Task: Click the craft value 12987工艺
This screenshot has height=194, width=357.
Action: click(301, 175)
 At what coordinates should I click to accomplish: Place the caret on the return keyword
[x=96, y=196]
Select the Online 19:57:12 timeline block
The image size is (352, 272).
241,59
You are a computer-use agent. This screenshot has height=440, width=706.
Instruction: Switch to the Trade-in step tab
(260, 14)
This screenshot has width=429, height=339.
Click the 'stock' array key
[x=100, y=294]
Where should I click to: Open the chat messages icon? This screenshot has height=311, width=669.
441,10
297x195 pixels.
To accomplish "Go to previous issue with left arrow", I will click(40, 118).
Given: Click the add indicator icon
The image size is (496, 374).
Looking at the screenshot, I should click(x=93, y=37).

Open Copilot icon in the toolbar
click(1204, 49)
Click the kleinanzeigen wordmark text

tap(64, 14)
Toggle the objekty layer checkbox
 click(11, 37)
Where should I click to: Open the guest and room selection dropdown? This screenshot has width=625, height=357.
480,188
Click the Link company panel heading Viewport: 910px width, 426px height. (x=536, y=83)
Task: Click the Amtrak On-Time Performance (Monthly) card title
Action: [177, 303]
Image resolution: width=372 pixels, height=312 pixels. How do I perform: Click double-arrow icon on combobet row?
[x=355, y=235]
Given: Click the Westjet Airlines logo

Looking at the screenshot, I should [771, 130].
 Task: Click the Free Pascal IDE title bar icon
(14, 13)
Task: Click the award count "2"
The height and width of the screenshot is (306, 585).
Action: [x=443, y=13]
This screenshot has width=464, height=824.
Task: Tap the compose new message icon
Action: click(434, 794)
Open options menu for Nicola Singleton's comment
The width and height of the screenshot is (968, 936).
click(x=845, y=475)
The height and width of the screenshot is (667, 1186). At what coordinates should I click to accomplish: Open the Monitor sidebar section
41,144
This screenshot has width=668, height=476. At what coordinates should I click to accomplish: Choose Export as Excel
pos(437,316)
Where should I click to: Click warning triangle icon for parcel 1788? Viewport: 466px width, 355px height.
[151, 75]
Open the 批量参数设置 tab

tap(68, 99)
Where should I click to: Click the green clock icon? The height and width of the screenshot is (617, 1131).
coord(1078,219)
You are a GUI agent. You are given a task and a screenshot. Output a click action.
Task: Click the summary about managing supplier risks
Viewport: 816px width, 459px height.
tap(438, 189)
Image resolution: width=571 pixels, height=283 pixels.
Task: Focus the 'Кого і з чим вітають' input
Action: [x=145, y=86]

------------------------------------

- **Exercise details**:
What is asked for is an exact copy of the lines above from the one containing "You are a GUI" through the one containing "Task: Click the summary", and only those.

- **Answer box**:
You are a GUI agent. You are given a task and a screenshot. Output a click action.
Task: Click the summary about managing supplier risks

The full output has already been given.